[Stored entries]
_____

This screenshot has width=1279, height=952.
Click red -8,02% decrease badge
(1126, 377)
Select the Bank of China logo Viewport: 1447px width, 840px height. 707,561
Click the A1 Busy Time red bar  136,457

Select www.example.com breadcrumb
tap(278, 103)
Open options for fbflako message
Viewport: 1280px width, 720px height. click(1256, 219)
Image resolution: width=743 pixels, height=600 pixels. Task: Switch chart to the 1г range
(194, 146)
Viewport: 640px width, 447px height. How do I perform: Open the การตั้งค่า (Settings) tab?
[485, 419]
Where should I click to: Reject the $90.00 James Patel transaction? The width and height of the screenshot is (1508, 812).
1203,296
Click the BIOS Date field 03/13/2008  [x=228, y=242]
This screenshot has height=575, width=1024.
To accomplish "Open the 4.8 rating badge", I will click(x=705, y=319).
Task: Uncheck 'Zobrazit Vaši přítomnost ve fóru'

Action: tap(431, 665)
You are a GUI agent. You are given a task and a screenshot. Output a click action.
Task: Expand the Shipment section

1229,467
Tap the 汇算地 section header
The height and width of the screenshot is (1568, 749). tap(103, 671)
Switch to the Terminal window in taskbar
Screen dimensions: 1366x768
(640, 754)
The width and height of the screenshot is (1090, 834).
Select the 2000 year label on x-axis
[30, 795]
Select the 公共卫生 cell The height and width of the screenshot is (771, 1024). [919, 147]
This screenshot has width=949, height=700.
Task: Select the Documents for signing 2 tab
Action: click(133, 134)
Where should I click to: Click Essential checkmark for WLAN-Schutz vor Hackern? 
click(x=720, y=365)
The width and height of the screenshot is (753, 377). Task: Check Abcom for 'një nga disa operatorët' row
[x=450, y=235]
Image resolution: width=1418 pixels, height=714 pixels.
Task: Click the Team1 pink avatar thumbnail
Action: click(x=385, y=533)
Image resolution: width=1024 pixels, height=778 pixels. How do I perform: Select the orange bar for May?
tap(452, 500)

_____

Retype every one of the items above, with no changes.

This screenshot has width=1279, height=952.
Click red -8,02% decrease badge
(1126, 377)
Select the Bank of China logo Viewport: 1447px width, 840px height. 707,561
Click the A1 Busy Time red bar  136,457

Select www.example.com breadcrumb
tap(278, 103)
Open options for fbflako message
Viewport: 1280px width, 720px height. click(1256, 219)
Image resolution: width=743 pixels, height=600 pixels. Task: Switch chart to the 1г range
(194, 146)
Viewport: 640px width, 447px height. How do I perform: Open the การตั้งค่า (Settings) tab?
[485, 419]
Where should I click to: Reject the $90.00 James Patel transaction? The width and height of the screenshot is (1508, 812).
1203,296
Click the BIOS Date field 03/13/2008  [x=228, y=242]
This screenshot has height=575, width=1024.
To accomplish "Open the 4.8 rating badge", I will click(x=705, y=319).
Task: Uncheck 'Zobrazit Vaši přítomnost ve fóru'

Action: tap(431, 665)
You are a GUI agent. You are given a task and a screenshot. Output a click action.
Task: Expand the Shipment section

1229,467
Tap the 汇算地 section header
The height and width of the screenshot is (1568, 749). tap(103, 671)
Switch to the Terminal window in taskbar
Screen dimensions: 1366x768
(640, 754)
The width and height of the screenshot is (1090, 834).
Select the 2000 year label on x-axis
[30, 795]
Select the 公共卫生 cell The height and width of the screenshot is (771, 1024). [919, 147]
This screenshot has width=949, height=700.
Task: Select the Documents for signing 2 tab
Action: click(133, 134)
Where should I click to: Click Essential checkmark for WLAN-Schutz vor Hackern? 
click(x=720, y=365)
The width and height of the screenshot is (753, 377). Task: Check Abcom for 'një nga disa operatorët' row
[x=450, y=235]
Image resolution: width=1418 pixels, height=714 pixels.
Task: Click the Team1 pink avatar thumbnail
Action: click(x=385, y=533)
Image resolution: width=1024 pixels, height=778 pixels. How do I perform: Select the orange bar for May?
tap(452, 500)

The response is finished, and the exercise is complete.